> [RECORDS PROVIDED]:
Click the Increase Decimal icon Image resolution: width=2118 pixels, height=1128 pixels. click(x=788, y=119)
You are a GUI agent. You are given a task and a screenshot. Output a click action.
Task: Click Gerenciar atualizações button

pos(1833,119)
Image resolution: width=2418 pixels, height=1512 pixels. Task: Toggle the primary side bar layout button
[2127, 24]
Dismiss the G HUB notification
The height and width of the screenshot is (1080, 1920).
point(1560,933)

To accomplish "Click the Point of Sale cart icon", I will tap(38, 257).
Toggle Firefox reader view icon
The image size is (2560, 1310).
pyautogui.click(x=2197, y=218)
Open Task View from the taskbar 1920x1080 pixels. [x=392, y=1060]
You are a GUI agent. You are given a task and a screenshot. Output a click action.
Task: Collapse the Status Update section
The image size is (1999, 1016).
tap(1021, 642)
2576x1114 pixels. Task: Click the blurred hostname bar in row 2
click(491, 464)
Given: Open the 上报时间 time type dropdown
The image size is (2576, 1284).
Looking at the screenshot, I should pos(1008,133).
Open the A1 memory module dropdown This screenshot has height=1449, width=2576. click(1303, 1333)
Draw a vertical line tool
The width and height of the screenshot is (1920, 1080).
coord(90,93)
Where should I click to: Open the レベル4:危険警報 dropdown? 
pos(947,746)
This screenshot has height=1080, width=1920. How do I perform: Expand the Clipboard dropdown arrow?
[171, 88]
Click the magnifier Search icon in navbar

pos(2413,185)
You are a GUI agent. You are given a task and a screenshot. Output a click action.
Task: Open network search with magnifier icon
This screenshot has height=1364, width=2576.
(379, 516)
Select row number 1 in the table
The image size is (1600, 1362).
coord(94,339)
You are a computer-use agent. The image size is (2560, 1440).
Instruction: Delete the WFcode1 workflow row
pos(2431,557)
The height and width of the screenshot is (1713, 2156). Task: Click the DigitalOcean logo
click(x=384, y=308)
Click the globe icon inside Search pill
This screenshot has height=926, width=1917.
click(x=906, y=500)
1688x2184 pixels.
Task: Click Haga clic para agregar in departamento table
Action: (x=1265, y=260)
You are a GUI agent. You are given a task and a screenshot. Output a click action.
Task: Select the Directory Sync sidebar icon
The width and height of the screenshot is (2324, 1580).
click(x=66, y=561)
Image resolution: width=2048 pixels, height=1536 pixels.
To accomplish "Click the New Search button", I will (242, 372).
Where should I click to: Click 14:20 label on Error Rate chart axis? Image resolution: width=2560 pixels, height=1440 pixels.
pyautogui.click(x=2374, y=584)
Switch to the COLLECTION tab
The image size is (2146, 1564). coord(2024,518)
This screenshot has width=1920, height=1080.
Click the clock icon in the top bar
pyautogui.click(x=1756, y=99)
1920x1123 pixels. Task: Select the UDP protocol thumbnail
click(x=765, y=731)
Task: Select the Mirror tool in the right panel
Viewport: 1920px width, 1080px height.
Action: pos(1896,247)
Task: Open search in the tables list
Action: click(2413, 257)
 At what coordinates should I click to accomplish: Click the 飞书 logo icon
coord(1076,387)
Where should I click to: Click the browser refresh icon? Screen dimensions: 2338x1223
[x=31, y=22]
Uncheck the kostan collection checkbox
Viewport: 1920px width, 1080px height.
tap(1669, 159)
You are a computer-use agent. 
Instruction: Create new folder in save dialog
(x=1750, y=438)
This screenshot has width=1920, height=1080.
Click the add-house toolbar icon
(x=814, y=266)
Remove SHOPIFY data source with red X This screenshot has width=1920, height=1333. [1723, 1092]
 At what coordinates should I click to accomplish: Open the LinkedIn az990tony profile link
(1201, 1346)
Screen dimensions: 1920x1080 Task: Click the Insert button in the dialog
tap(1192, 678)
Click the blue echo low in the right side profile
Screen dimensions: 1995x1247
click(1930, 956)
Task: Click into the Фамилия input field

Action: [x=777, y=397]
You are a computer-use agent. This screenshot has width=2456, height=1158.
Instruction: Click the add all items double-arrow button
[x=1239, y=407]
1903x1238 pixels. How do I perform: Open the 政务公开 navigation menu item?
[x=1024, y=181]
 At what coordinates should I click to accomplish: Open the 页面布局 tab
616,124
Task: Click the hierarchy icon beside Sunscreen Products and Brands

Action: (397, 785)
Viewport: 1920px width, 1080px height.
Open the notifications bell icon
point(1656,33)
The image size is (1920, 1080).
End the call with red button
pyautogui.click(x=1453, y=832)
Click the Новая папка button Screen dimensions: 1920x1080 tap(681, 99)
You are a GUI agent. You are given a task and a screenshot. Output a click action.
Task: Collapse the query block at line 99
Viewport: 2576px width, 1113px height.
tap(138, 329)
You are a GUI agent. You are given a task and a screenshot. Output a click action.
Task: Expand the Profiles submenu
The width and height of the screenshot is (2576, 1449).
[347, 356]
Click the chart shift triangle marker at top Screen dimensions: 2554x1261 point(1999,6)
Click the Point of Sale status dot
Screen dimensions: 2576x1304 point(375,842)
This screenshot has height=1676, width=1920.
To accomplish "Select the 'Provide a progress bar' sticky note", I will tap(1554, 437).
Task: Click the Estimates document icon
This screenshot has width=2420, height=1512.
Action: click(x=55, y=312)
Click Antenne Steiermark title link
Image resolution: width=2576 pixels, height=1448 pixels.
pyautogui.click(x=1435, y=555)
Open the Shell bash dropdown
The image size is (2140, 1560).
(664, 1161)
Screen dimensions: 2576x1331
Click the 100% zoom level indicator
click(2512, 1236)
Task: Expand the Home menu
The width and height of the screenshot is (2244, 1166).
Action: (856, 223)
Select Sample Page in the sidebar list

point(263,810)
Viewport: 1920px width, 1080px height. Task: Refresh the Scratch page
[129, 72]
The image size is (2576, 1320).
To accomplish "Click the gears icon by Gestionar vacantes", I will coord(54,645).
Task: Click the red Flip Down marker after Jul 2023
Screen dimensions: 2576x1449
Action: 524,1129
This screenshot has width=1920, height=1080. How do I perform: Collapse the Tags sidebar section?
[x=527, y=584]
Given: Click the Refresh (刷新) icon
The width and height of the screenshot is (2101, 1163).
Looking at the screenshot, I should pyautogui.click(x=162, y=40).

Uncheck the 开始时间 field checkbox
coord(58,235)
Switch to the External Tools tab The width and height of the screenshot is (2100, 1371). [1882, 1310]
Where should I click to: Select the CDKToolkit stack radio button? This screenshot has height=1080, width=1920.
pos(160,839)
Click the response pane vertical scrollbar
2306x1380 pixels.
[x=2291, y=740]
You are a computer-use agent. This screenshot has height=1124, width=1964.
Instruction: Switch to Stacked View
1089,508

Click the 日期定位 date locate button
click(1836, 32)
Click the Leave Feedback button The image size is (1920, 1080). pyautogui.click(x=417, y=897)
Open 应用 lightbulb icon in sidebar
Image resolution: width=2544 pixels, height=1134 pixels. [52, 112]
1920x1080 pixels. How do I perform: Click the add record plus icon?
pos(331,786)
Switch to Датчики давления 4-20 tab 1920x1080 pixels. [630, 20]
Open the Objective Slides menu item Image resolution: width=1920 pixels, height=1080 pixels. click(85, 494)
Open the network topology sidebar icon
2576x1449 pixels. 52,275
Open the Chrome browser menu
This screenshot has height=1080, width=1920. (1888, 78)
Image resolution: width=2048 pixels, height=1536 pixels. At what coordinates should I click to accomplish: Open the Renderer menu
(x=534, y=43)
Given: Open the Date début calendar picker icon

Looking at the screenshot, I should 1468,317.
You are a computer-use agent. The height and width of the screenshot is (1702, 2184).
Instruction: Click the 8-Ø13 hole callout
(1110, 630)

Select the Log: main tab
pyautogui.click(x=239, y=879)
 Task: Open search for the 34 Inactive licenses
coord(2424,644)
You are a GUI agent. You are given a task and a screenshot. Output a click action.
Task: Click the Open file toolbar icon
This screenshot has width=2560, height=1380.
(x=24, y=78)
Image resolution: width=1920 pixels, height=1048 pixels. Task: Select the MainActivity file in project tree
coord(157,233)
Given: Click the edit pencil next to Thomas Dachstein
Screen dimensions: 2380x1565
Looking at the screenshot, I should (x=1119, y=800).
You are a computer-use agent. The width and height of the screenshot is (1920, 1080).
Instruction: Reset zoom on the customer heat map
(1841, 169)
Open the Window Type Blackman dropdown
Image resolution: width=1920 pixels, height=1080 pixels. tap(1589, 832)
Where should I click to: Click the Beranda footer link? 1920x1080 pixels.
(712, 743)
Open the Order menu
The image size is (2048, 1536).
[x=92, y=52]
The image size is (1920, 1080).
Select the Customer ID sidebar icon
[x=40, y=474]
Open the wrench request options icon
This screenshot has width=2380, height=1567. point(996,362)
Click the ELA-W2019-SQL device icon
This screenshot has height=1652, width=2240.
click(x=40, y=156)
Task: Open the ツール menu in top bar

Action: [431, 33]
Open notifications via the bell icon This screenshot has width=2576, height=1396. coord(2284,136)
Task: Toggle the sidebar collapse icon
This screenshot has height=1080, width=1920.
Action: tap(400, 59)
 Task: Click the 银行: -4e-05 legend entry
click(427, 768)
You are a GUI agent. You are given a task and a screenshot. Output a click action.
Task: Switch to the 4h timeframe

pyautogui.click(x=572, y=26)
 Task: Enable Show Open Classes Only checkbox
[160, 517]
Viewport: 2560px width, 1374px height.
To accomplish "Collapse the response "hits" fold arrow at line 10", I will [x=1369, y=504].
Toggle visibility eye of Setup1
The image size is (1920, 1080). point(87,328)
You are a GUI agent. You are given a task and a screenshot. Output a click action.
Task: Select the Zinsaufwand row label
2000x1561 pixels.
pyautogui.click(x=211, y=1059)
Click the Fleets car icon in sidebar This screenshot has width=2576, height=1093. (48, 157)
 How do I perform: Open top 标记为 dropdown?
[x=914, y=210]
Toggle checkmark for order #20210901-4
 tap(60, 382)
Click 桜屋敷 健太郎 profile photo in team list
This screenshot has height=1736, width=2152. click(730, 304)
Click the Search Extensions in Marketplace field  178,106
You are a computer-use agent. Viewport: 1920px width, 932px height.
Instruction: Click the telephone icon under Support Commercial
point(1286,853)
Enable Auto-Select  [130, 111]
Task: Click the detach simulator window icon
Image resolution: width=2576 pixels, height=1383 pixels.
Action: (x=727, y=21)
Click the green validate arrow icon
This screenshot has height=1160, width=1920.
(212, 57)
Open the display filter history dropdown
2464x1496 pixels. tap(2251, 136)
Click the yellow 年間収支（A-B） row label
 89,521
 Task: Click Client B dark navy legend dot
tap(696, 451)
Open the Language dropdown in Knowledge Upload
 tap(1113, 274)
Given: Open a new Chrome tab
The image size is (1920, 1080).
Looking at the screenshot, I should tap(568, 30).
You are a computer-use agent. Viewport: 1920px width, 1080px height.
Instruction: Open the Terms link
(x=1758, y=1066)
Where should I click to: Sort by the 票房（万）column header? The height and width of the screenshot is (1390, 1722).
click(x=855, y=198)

> [TASK GOAL]:
Taking the records above, retype every line from the one with "The height and width of the screenshot is (1713, 2156)." down to the one with "Task: Select the Directory Sync sidebar icon", exactly and with nothing else.

> [EXERCISE RESULT]:
The height and width of the screenshot is (1713, 2156). Task: Click the DigitalOcean logo
click(x=384, y=308)
Click the globe icon inside Search pill
This screenshot has height=926, width=1917.
click(x=906, y=500)
1688x2184 pixels.
Task: Click Haga clic para agregar in departamento table
Action: (x=1265, y=260)
You are a GUI agent. You are given a task and a screenshot. Output a click action.
Task: Select the Directory Sync sidebar icon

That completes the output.